Chuvas fortes deixam 64 mortos e milhares de desabrigados em Juiz de Fora e Ubá

A Zona da Mata mineira enfrenta uma de suas maiores tragédias climáticas da história recente. De acordo com o balanço mais atualizado divulgado pelo Corpo de Bombeiros na manhã desta sexta-feira (27), o número de mortes confirmadas subiu para 64 em decorrência dos temporais que assolam a região desde o início da semana. As cidades de Juiz de Fora e Ubá são as mais atingidas, concentrando o maior volume de danos humanos e materiais.

​Em Juiz de Fora, o cenário é de calamidade pública. Até o momento, foram confirmados 58 óbitos no município, e as equipes de resgate ainda buscam por três pessoas desaparecidas. A prefeitura informou que o volume de chuva em fevereiro já superou os 580 milímetros, o maior índice histórico já registrado na cidade, representando mais de 240% acima da média para o mês. Bairros como Paineiras, JK e Linhares foram duramente atingidos por deslizamentos de terra que soterraram dezenas de residências.

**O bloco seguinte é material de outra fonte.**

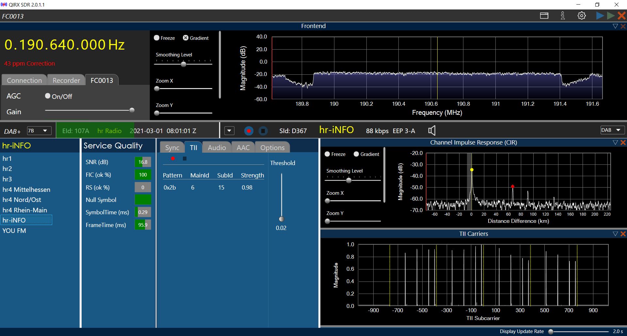Collapse the Channel Impulse Response panel
Image resolution: width=627 pixels, height=336 pixels.
click(615, 143)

​Já em Ubá, o transbordamento do Rio Ubá — que atingiu a marca histórica de quase oito metros — causou inundações severas, deixando seis mortos e dois desaparecidos. Imagens da cidade mostram carros empilhados e até caixões de uma funerária local sendo arrastados pela força das águas.

Principais dados do desastre (Atualizado em 27/02/2026):

  • Total de mortos: 64 (58 em Juiz de Fora e 6 em Ubá).
  • Desaparecidos: 5 pessoas (3 em Juiz de Fora e 2 em Ubá).
  • Desabrigados e desalojados: Mais de 5,5 mil pessoas em toda a região.
  • Cidades em calamidade: Juiz de Fora, Ubá e Matias Barbosa.

​Mobilização e riscos persistentes

​O Governo de Minas Gerais e o Governo Federal reconheceram o estado de calamidade, o que viabiliza a liberação imediata de recursos e do Fundo de Garantia do Tempo de Serviço (FGTS) para os trabalhadores atingidos. Mais de 130 militares do Corpo de Bombeiros seguem mobilizados em diversas frentes de trabalho para localizar sobreviventes e estabilizar áreas de risco.

​O Instituto Nacional de Meteorologia (Inmet) mantém o alerta de perigo para a região. A previsão indica que a instabilidade climática deve continuar nas próximas horas, com possibilidade de ventos intensos e novos acumulados de chuva, o que mantém a Defesa Civil em alerta máximo devido ao solo já encharcado, aumentando a probabilidade de novos deslizamentos de encostas.

​Instituições locais e prefeituras organizaram pontos de coleta para doações de alimentos não perecíveis, água potável, itens de higiene e vestuário para as famílias que perderam tudo. O acesso a alguns bairros permanece bloqueado por quedas de árvores e entulhos, dificultando a chegada de ajuda humanitária em áreas isoladas.